Sunday, November 05, 2006

Butterfly cake: the metamorphosis

Creating a large layer cake is a labor of love, but you can do a few things to make it less labor and more love. Above all, make sure you have everything ready to go before you begin, and make sure you leave yourself enough time. There is nothing more frustrating than wrestling with unruly frosting and watching to clock tick down ominously to party time. I did the butterfly cake over several days, and, for the most part, it worked out beautifully.

Below is my cake mise en place. You can see, clockwise from bottom left, the quarter-sheet chocolate cake, already layered and on the turntable, extra cardboard cake sheets, chocolate ganache, sweetened whipped cream, raspberries, and raspberry simple syrup in a squirt bottle. (The squirt bottle is a great secret: instead of applying simple syrup with a pastry brush, which can take FOREVER, put it in a clean bottle and spritz your layers with the syrup. Much faster, and I think the coverage is more even).





This is a washed-out photo of the first layer. Thanks, camera flash! You get the idea, though: chocolate cake, spritzed with raspberry simple syrup, chocolate ganache, whipped cream, and raspberries.



Lather, rinse and repeat. Four layers of cake and three layers of filling later, I had created a monster. It was over 5 inches high, and incredibly heavy. I wish I'd thought to stick it on the scale! Maybe ignorance is bliss, though...


I did all the layering in one evening, and then wrapped my baby tightly in saran and put it in the refrigerator overnight. The fridge isn't ideal, because it can make the cake dry (and can transmit funny smells), but what else is a busy working girl to do? The next evening, when I was ready to get serious and finish the cake, I put it in the freezer for about 30 minutes to really firm up. While it was chilling, I freehanded a butterfly pattern on a large sheet of paper, and cut it out. When the cake came out of the freezer, I placed the pattern on the cake and cut around it with a very sharp knife. Even though the cake was large and in charge, the pattern wasn't much of a problem, probably because it wasn't very detailed. Whew!

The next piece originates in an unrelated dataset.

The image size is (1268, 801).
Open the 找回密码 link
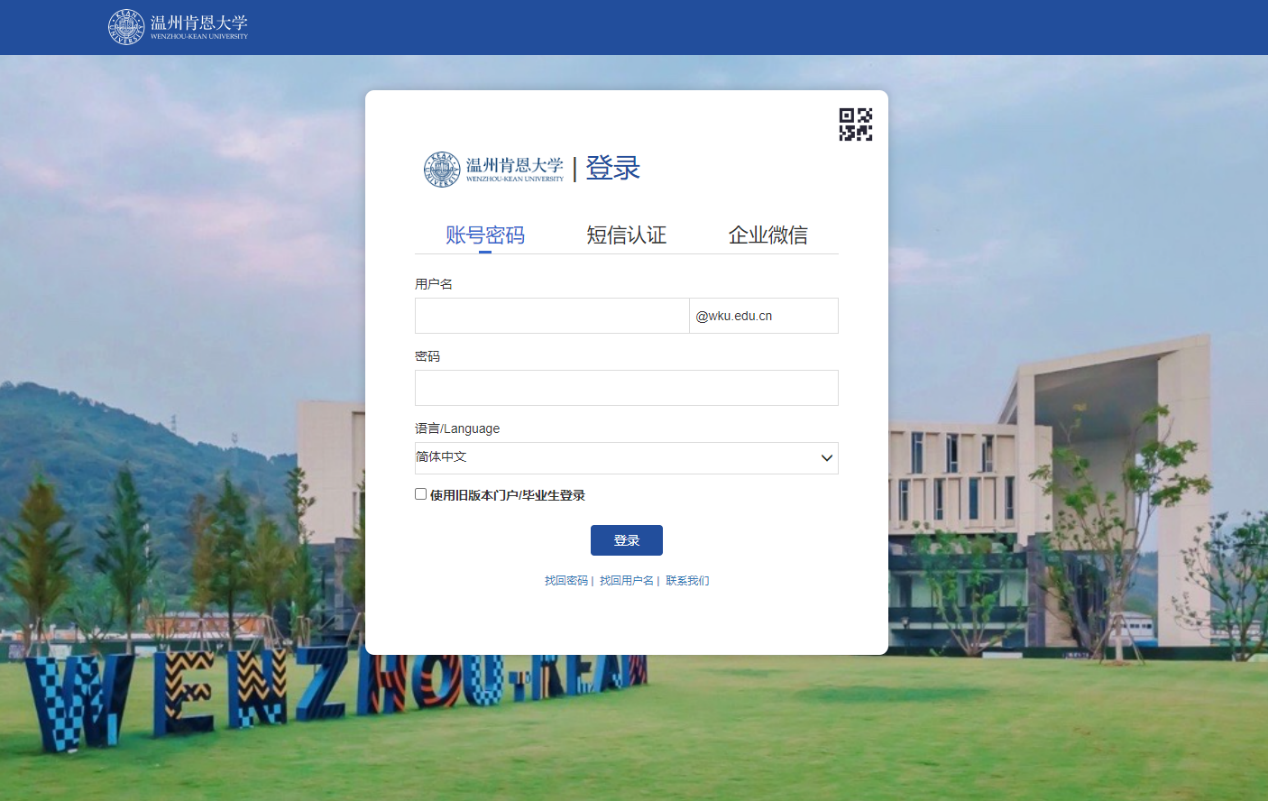point(566,581)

The worst best part of the sculpted cake idea? Cake scraps!


I gave my cake a quick crumb layer with the chocolate ganache and stuck it back in the freezer for another half-hour. I should mention at this point that I made the freakiest chocolate ganache ever. I made it one evening, and it was fine. Used it to frost between the cake layers, still fine. Wake up the next morning and it has completely broken. Broken, like it looked like chocolate tapioca. Perplexing and nasty. I don't know what happened, or what got into it, but I really didn't want to buy 5 more pounds of chocolate and start all over. So I heated it over a bain marie, added a bit more warm cream, and whisked the life out of it. Once it set it behaved better, but I don't think it ever truly recovered. So I had some difficulty smoothing out the ganache, but considering what I had to work with, I guess it's the best I could hope for!

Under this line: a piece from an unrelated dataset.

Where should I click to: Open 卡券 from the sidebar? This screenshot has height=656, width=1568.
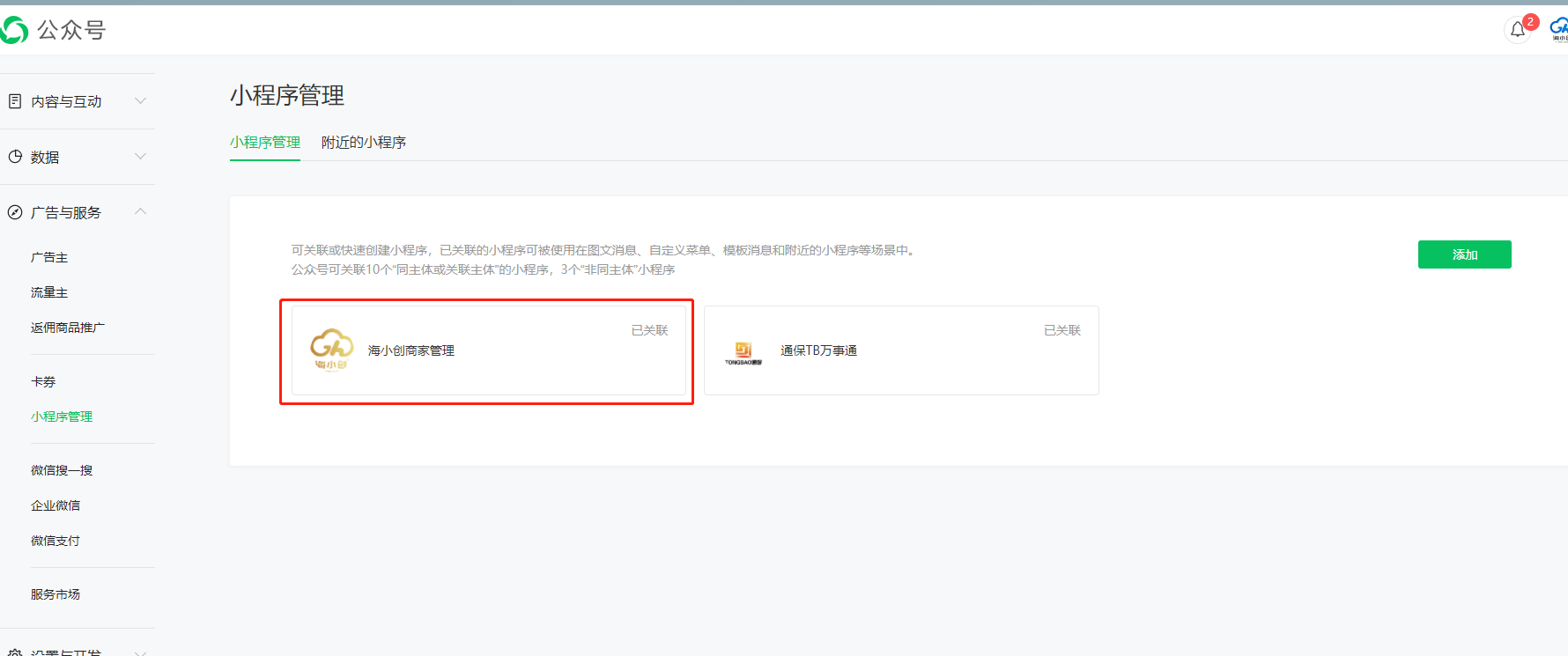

Anyhow--popped it out of the freezer, and frosted it smooth with chocolate ganache. The freezer step isn't necessary, but it is useful if you need to firm up your layers (so the cake doesn't fall apart as you're frosting) and it also helps the frosting to "set" quickly. If you're using a really loose buttercream or ganache, it can be useful to have a very cold cake, so that the frosting will firm up immediately on contact, and you don't have to worry about it sliding all over. So here is the finished cake. Notice how the cardboard underneath is all dirty? I actually cut out a cake board in the shape of a butterfly, and the cake is sitting right on top of that board--so I can easily lift it off the dirty board and put it on a clean one.


All that's left is to decorate! I used dark and white chocolate circle cutouts to create my pop-art butterfly. The chocolate was melted (and in the case of the white chocolate, tinted different shades of pink) and poured in a thin layer over foil. Once it was set but not brittle, I used fondant cutters to cut out circles of different sizes, let it harden completely, then popped the circles out and stored them in tupperware. I did this about a week in advance. The circles were attached using a small dab of melted chocolate.


I also used sparkling pink sugar on some of the dark chocolate circles. I was excited about the idea, but it didn't "pop" as much as I was hoping it would.



My antennae! I piped molding chocolate in antenna shapes and sprinkled the ends with pink sugar, then let it harden in the freezer. I wasn't sure they would stick in the cake, but the ganache hardened quite a bit, and it was super easy to skewer the cake. I painted melted chocolate around the insertion points just to be sure they wouldn't fall. Finished with some spiky balls of pink buttercream around the butterfly, wrote on the cakeboard, and voila! The butterfly, she is ready to eat.